The novel’s second section follows Amar, an Iraqi-American man who is detained by UK immigration while on his way to visit his brother in Kurdistan. There are similarities between the two narratives, but they are slightly askew. Amar also watches the war on TV. Halliday writes dialogue with a clear-eyed mastery, and where Ezra and Alice’s banter moved with a speed and familiarity unique to lovers, conversation between Amar and an immigration agent is formally similar, but the subject is entirely different. This dissonance is purposefully jarring. Halliday’s project is to explore the “asymmetry” between the lives of Americans and Iraqis, between young women and older men, between the subjects of imperialism and the victims of war, and also between writers and the stories they tell.
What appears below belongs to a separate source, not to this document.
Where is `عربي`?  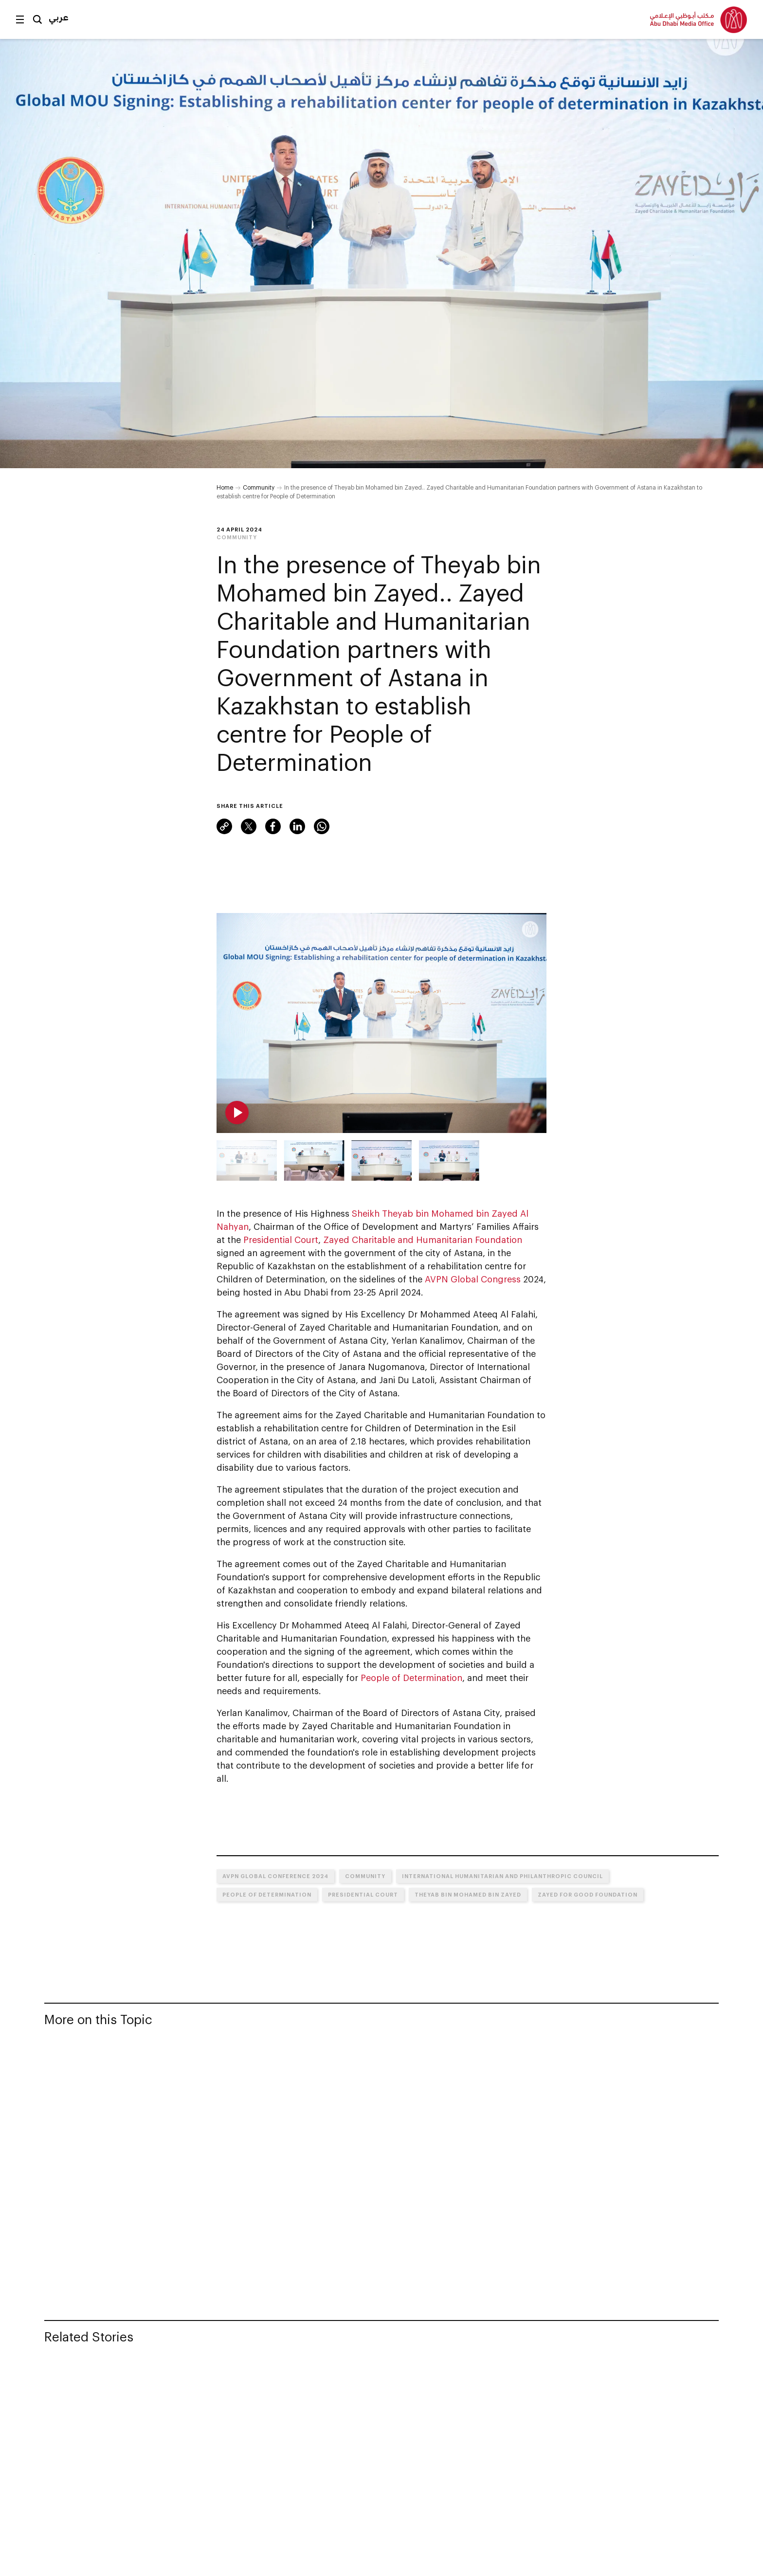
عربي is located at coordinates (59, 17).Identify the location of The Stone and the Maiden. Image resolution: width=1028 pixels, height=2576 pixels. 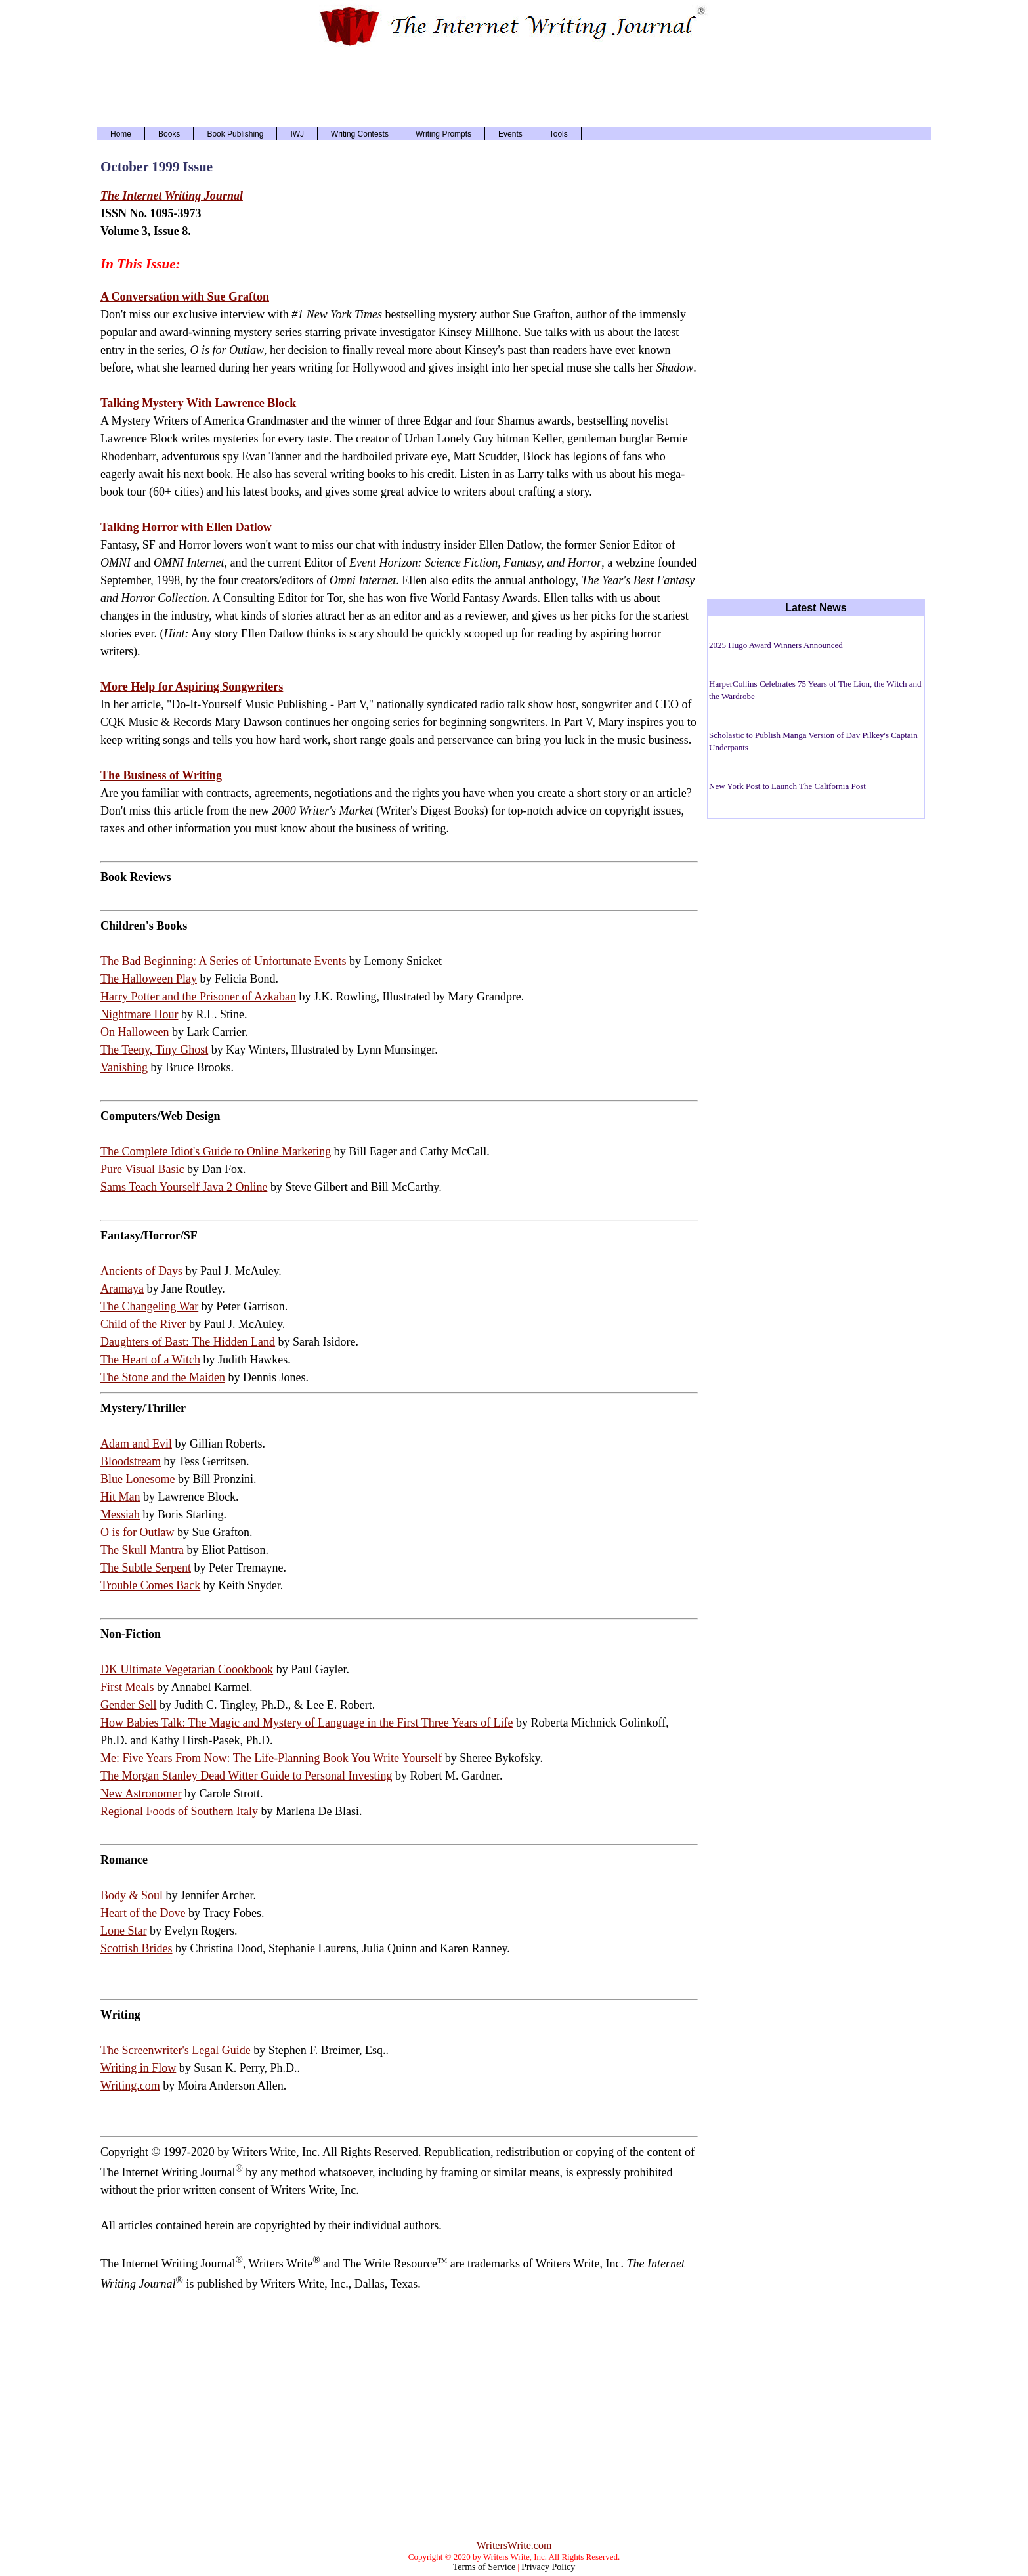
(162, 1377).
The inclusion of Amar’s story in Asymmetry also reads like a corrective to the marginalization of Iraqi voices and points towards the novel’s implicit burden of guilt over the war. The trick of Asymmetry—that Amar’s story is the novel that Alice had always hoped to write—is revealed in its third section, which takes the form of a Desert Island Discs interview with Ezra. After playing his favorite Debussy, he makes an oblique reference to Alice, “a young friend of mine [who’s] written a rather surprising little novel.” Ezra’s remark is Halliday’s meta-commentary on Asymmetry’s layered narratives: “It’s a novel that on its surface would seem to have nothing to do with the author, but in fact is a kind of veiled portrait of someone determined to transcend her provenance, her privilege, her naiveté.” This is the significance of Amar’s narrative and the presence of the Iraq war—they are mechanisms for Alice and Halliday’s desire to push past their “privilege.”

When reading Asymmetry, I thought often of Ilya Kaminsky’s damning poem, “We Lived Happily During the War,” which links the comfort of American lives to the ugly costs of imperialism:

In the sixth month
of a disastrous reign in the house of money

in the street of money in the city of money in the country of money,
our great country of money, we (forgive us)

lived happily during the war.

Can you be forgiven for living happily during the war? Asymmetry traces the ugly work of the war as an attempt at forgiveness, while The Mars Room shows that absolution isn’t possible—the war touches everything.